Seminar 1: Processing and visualising traffic datasets

The best way to learn is by exploring data and answering your own questions. Here are some datasets that can help you investigate questions like:

We will install (if necessary) and load the packages for these examples.

Code
options(repos = c(CRAN = "https://cloud.r-project.org"))
pkgs = c(
    "sf",
    "tidyverse",
    "osmextract",
    "tmap",
    "maptiles",
    "arcpullr"
)
if (!require("remotes")) install.packages("remotes")
remotes::install_cran(setdiff(pkgs, "tmap"))
sapply(pkgs, require, character.only = TRUE)
        sf  tidyverse osmextract       tmap   maptiles   arcpullr 
      TRUE       TRUE       TRUE       TRUE       TRUE       TRUE 

1 Some interesting datasets

Here you can find some datasets that you can explore to investigate the questions above. We will use public transport tap-in data. Code for downloading samples of the other datasets is provided in each section.

1.1 Public transport tap-in data: Bogotá

Open public transport ridership data can be difficult to access. Fortunately, some cities which have systems managed by a public organisation make this data available for the public. Bogotá’s integrated transport system publishes the tap-in data for the BRT system (see this).

We will start by extracting the location of the BRT stations. Many public datasets are published using ArcGIS REST services. We can use the arcpullr package to easily obtain the data from the service.

Code
tm_stations_sf <- get_spatial_layer(
  "https://gis.transmilenio.gov.co/arcgis/rest/services/Tecnica/Consulta_Informacion_Geografica_STS/FeatureServer/2/"
  )

We can explore the variables in the dataset to understand what information we have about the stations.

colnames(tm_stations_sf)
 [1] "objectid"   "num_est"    "cod_nodo"   "nom_est"    "id_trazado"
 [6] "num_vag"    "long_est"   "ancho_est"  "area_est"   "cap_biart" 
[11] "cap_art"    "observac"   "esta_oper"  "eta_oper"   "tipo_esta" 
[16] "ub_est"     "num_acc"    "acc_esp"    "acc_depr"   "acc_puent" 
[21] "globalid"   "geoms"     

The num_est variable contains the station code, which we will use to join this data with the tap-in data later on.

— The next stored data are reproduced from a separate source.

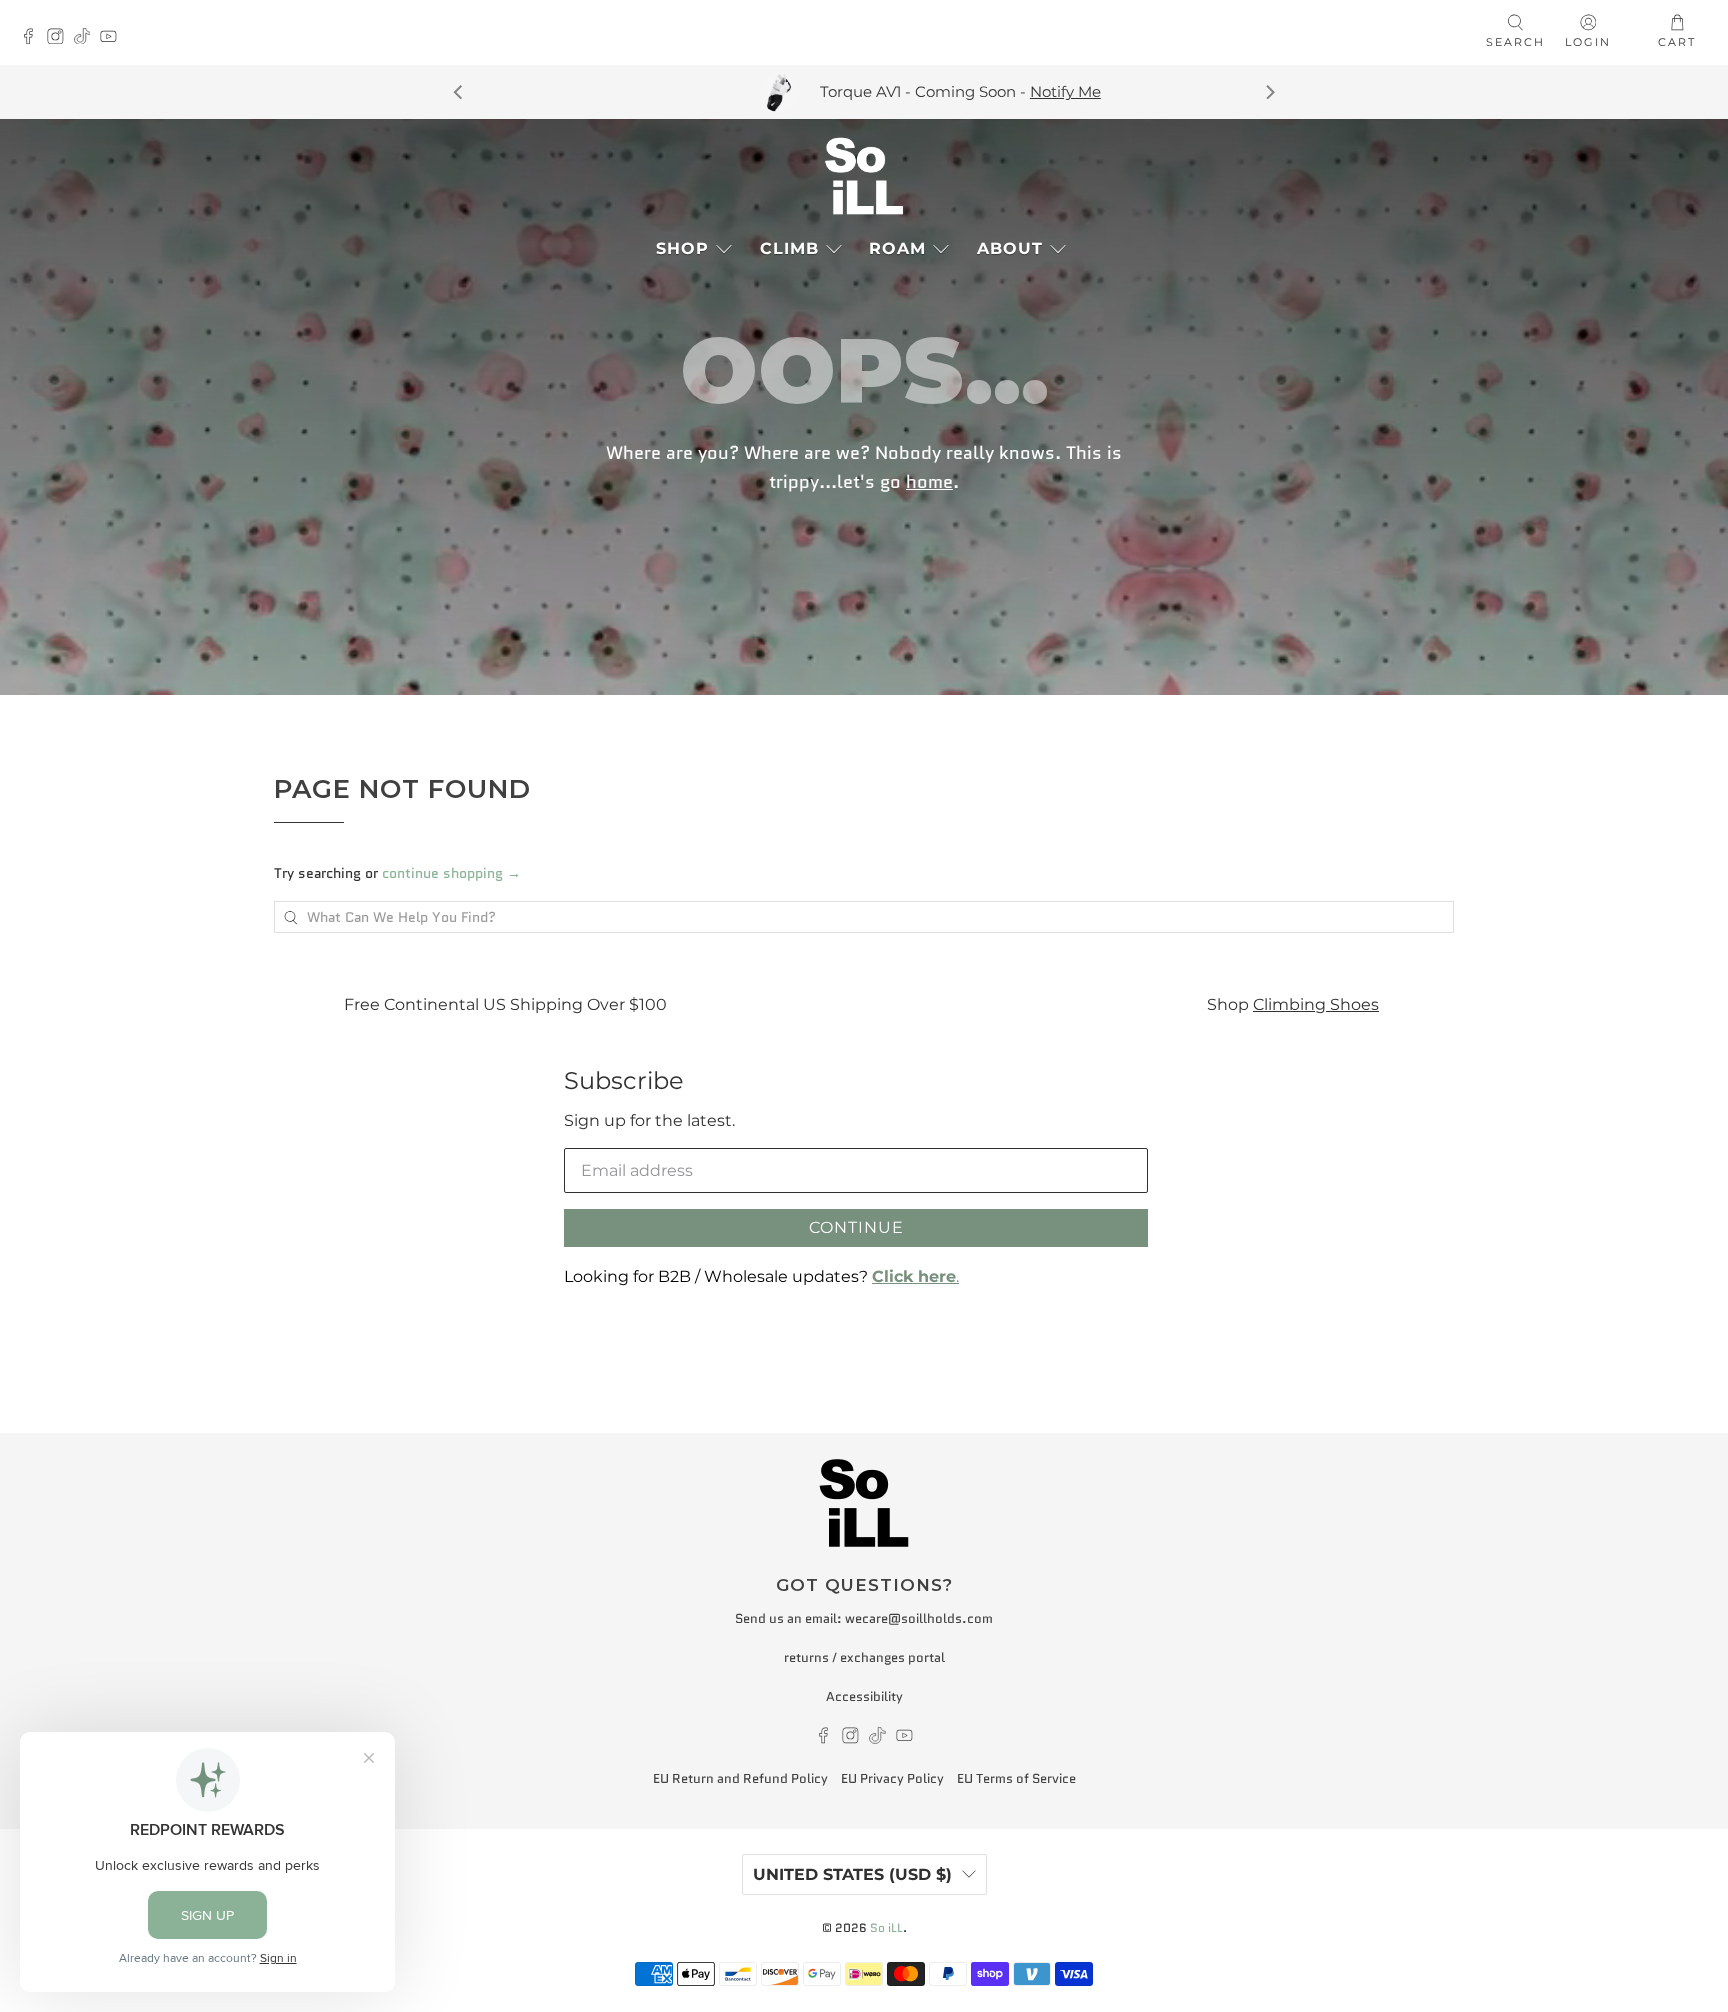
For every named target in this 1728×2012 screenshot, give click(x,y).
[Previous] (459, 92)
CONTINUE (856, 1227)
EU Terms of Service (1016, 1778)
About (1010, 248)
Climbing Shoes (1282, 1004)
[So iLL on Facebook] (33, 38)
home (929, 481)
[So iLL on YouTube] (113, 38)
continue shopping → (451, 873)
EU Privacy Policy (892, 1778)
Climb (789, 248)
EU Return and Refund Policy (740, 1778)
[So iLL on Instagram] (60, 38)
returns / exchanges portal (864, 1657)
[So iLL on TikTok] (87, 38)
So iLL (886, 1928)
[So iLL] (864, 176)
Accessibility (864, 1696)
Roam (897, 248)
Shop (682, 248)
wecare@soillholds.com (919, 1618)
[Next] (1269, 92)
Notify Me (1000, 91)
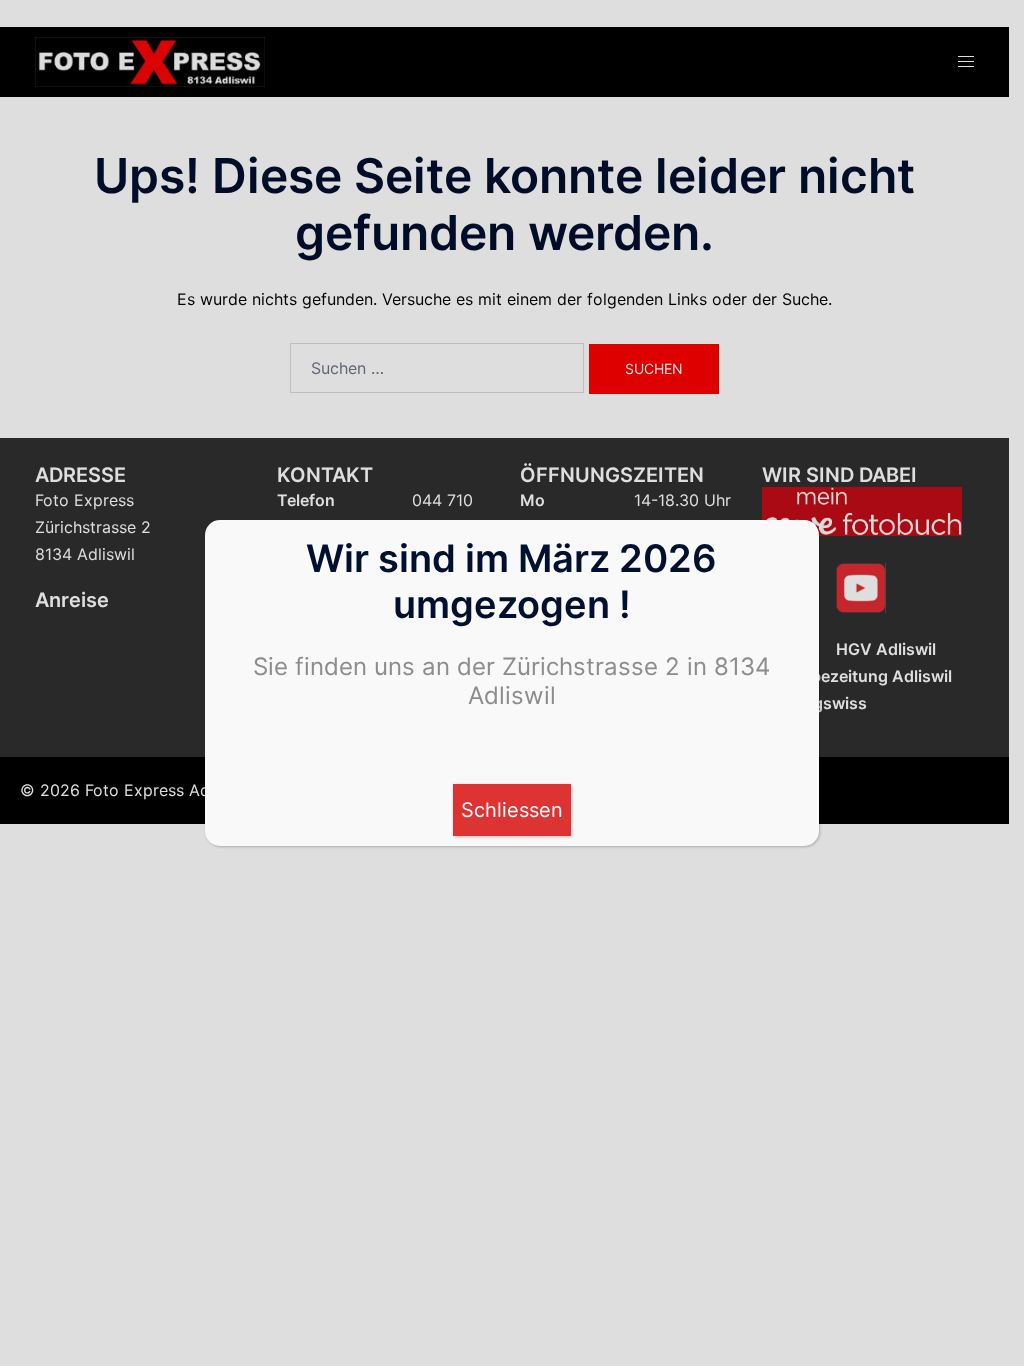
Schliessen (512, 810)
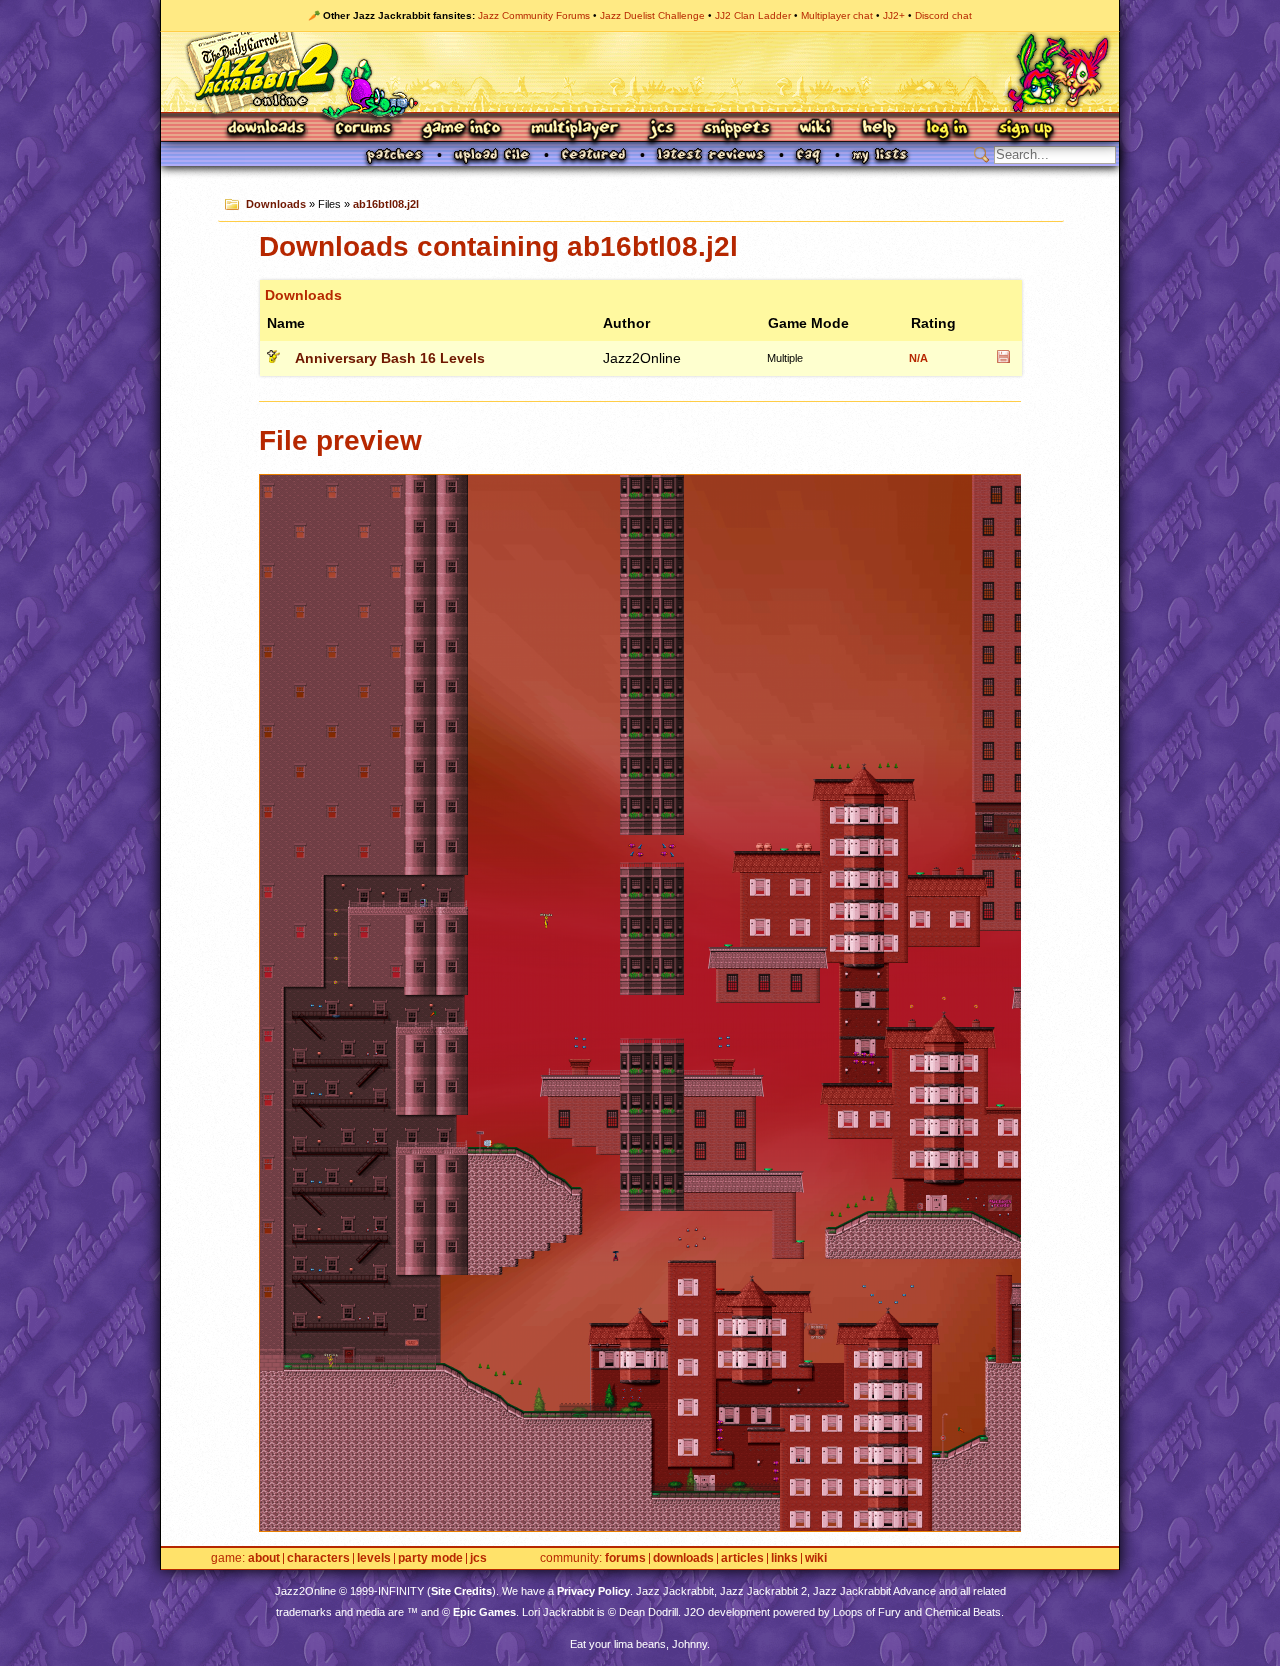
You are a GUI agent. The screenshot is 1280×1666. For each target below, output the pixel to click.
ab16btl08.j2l (386, 204)
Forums (364, 129)
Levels (374, 1558)
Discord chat (943, 15)
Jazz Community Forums (534, 15)
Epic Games (484, 1612)
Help (879, 129)
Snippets (737, 129)
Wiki (816, 129)
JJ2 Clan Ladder (753, 15)
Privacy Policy (593, 1591)
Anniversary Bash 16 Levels (390, 358)
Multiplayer (574, 129)
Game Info (461, 129)
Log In (947, 129)
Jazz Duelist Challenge (652, 15)
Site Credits (461, 1591)
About (264, 1558)
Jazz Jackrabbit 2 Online (639, 72)
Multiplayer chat (837, 15)
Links (784, 1558)
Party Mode (430, 1558)
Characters (318, 1558)
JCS (661, 129)
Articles (742, 1558)
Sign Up (1025, 129)
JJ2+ (894, 15)
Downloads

Let’s quickly visualise the location of the stations. As we imported the data as an sf object, we can easily visualise it using tmap or any other visualization package you like e.g.ggplot2.

Code
tm_basemap("OpenStreetMap")+
tm_shape(tm_stations_sf)+
  tm_dots("darkblue")

We will use 2024 hourly boarding data for the BRT system. The following code will download the data and load it into R. We will use this data to explore the demand patterns in the BRT system and visualise the demand at the station level. This data can be manually obtained in the open data portal of TransMilenio here

Code
url_tm <- "https://storage.googleapis.com/validaciones_tmsa/ValidacionTroncal/2024/consolidado_2024.zip"
u_bn <- basename(url_tm)

if(!file.exists(u_bn)){
  download.file(url = url_tm,
                destfile = u_bn,
                mode = "wb")
}

tm_brt_2024 <- read_csv(unz(u_bn,"troncal_2024.csv"))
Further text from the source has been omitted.